Voxel World Optimisations

This article details the voxel mesh generation technique used in our game Sector's Edge.

Voxel World Optimisations

Sector's Edge is a first person shooter that takes place in a voxel environment, where the world is composed of millions of destructible cubes. With 16 players per match, the mesh must be regenerated nearly every frame.

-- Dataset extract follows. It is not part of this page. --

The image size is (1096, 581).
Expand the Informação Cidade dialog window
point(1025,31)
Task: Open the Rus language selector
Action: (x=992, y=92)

This is a CPU-intensive process and this article dives into the optimisations that make it possible.

Our two goals for this engine are:

  • fast mesh regeneration balanced with low triangle count
  • fast vertex processing on the GPU

The second topic will be available in a separate article soon.

The full source code for this article is available here on GitHub.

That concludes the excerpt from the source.